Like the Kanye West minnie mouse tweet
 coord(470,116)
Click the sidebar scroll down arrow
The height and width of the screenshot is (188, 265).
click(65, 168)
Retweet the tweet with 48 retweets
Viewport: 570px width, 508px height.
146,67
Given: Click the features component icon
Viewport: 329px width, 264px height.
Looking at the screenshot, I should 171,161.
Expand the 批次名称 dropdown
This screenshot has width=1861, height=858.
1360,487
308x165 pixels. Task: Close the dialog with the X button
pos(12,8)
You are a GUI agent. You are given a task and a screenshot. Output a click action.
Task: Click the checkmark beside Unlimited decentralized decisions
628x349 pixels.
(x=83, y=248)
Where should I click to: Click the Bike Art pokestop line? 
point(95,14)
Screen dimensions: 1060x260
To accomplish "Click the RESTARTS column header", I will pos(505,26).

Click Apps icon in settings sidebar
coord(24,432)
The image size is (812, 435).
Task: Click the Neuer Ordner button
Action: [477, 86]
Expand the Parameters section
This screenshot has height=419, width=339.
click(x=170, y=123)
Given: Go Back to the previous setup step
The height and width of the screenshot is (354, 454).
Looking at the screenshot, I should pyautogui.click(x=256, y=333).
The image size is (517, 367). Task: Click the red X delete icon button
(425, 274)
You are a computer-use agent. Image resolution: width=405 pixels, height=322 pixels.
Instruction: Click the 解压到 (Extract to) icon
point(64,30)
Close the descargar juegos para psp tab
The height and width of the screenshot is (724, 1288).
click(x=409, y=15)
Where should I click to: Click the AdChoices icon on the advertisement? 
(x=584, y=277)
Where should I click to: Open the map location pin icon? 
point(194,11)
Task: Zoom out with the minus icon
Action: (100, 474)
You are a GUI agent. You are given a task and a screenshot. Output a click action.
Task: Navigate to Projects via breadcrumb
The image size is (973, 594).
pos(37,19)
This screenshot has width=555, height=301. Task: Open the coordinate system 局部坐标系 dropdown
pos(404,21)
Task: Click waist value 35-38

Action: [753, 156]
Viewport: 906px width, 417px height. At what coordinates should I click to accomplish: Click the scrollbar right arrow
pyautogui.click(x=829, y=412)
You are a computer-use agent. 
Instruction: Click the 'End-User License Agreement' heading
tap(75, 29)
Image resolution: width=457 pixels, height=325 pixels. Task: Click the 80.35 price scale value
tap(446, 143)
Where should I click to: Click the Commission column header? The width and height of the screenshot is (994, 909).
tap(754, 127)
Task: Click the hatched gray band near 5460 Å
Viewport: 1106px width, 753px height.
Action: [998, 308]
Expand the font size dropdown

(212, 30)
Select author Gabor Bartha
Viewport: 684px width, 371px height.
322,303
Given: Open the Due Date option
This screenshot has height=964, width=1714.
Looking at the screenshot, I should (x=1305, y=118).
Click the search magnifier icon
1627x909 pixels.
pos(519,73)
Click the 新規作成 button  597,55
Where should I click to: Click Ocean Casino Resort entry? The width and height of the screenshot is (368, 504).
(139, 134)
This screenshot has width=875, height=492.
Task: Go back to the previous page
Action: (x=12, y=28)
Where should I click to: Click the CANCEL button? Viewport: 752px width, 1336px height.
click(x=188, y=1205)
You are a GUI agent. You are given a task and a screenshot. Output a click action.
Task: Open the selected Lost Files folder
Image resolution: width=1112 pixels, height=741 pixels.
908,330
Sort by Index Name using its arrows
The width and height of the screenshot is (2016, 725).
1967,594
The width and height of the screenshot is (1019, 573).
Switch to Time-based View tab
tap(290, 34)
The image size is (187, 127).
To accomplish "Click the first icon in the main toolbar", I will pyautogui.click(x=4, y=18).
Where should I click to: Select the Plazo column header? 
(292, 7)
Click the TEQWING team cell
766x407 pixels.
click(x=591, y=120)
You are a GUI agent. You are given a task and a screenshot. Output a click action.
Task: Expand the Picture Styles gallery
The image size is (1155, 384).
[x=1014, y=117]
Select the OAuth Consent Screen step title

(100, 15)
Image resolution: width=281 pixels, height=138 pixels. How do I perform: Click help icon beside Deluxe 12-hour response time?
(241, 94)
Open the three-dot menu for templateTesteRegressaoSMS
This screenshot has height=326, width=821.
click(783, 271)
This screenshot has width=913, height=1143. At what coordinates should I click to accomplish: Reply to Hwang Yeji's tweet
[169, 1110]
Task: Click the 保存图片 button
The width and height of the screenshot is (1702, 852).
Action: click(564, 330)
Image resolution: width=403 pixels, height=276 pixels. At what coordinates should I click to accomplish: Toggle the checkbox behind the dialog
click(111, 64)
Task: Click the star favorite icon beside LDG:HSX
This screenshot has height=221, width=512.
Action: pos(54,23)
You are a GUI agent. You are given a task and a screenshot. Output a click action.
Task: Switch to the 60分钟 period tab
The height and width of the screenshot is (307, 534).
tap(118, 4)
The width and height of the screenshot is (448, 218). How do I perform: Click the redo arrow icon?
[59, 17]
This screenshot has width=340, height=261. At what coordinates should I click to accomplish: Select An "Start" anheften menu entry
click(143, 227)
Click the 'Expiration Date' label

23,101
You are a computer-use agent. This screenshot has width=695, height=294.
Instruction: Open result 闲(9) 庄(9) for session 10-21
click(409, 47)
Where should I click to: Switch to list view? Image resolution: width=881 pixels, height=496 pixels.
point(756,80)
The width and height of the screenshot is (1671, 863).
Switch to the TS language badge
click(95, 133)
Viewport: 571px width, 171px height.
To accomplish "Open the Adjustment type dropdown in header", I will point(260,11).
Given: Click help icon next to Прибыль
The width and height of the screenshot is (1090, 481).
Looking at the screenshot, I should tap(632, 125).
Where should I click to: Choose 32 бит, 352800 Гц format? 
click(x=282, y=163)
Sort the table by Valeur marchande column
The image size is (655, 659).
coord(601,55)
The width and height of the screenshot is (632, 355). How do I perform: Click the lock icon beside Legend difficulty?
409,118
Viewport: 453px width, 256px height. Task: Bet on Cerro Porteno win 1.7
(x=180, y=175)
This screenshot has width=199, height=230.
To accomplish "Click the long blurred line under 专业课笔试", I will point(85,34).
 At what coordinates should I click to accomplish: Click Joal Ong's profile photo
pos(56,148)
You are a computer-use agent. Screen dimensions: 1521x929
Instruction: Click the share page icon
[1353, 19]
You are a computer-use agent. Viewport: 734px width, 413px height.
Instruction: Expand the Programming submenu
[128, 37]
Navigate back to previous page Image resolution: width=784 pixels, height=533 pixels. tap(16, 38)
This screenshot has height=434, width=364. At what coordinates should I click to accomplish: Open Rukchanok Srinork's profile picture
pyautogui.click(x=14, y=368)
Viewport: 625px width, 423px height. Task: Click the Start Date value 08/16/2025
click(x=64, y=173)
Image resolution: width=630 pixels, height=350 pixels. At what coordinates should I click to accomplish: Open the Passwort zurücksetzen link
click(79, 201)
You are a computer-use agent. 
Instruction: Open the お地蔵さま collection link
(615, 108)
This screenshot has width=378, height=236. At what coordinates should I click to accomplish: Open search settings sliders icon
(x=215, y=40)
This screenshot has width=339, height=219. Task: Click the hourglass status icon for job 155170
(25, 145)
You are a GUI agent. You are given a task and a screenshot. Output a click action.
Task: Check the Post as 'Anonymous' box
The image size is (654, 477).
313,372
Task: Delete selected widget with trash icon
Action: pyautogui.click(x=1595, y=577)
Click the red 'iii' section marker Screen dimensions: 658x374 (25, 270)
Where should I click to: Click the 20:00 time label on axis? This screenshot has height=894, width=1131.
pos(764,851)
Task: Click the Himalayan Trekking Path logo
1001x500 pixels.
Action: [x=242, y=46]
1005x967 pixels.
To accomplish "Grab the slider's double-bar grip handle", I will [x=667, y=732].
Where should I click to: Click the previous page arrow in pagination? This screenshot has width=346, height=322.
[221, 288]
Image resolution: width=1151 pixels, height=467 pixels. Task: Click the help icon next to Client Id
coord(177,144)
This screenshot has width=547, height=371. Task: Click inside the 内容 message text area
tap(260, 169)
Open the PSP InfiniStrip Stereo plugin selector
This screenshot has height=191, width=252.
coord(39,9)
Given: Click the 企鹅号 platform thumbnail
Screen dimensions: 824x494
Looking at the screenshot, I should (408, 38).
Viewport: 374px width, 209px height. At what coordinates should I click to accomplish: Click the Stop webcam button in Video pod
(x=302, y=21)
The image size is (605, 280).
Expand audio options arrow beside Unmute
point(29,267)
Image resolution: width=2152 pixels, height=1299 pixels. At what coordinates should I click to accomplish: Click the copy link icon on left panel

━━━

Requirements :: Convert everything from the start of the records down to the line containing "Action: (100, 474)" into a JSON list of strings, one per line, with blank lines omitted.

Answer ::
[
  "Like the Kanye West minnie mouse tweet",
  " coord(470,116)",
  "Click the sidebar scroll down arrow",
  "The height and width of the screenshot is (188, 265).",
  "click(65, 168)",
  "Retweet the tweet with 48 retweets",
  "Viewport: 570px width, 508px height.",
  "146,67",
  "Given: Click the features component icon",
  "Viewport: 329px width, 264px height.",
  "Looking at the screenshot, I should 171,161.",
  "Expand the 批次名称 dropdown",
  "This screenshot has width=1861, height=858.",
  "1360,487",
  "308x165 pixels. Task: Close the dialog with the X button",
  "pos(12,8)",
  "You are a GUI agent. You are given a task and a screenshot. Output a click action.",
  "Task: Click the checkmark beside Unlimited decentralized decisions",
  "628x349 pixels.",
  "(x=83, y=248)",
  "Where should I click to: Click the Bike Art pokestop line? ",
  "point(95,14)",
  "Screen dimensions: 1060x260",
  "To accomplish \"Click the RESTARTS column header\", I will pos(505,26).",
  "Click Apps icon in settings sidebar",
  "coord(24,432)",
  "The image size is (812, 435).",
  "Task: Click the Neuer Ordner button",
  "Action: [477, 86]",
  "Expand the Parameters section",
  "This screenshot has height=419, width=339.",
  "click(x=170, y=123)",
  "Given: Go Back to the previous setup step",
  "The height and width of the screenshot is (354, 454).",
  "Looking at the screenshot, I should pyautogui.click(x=256, y=333).",
  "The image size is (517, 367). Task: Click the red X delete icon button",
  "(425, 274)",
  "You are a computer-use agent. Image resolution: width=405 pixels, height=322 pixels.",
  "Instruction: Click the 解压到 (Extract to) icon",
  "point(64,30)",
  "Close the descargar juegos para psp tab",
  "The height and width of the screenshot is (724, 1288).",
  "click(x=409, y=15)",
  "Where should I click to: Click the AdChoices icon on the advertisement? ",
  "(x=584, y=277)",
  "Where should I click to: Open the map location pin icon? ",
  "point(194,11)",
  "Task: Zoom out with the minus icon",
  "Action: (100, 474)"
]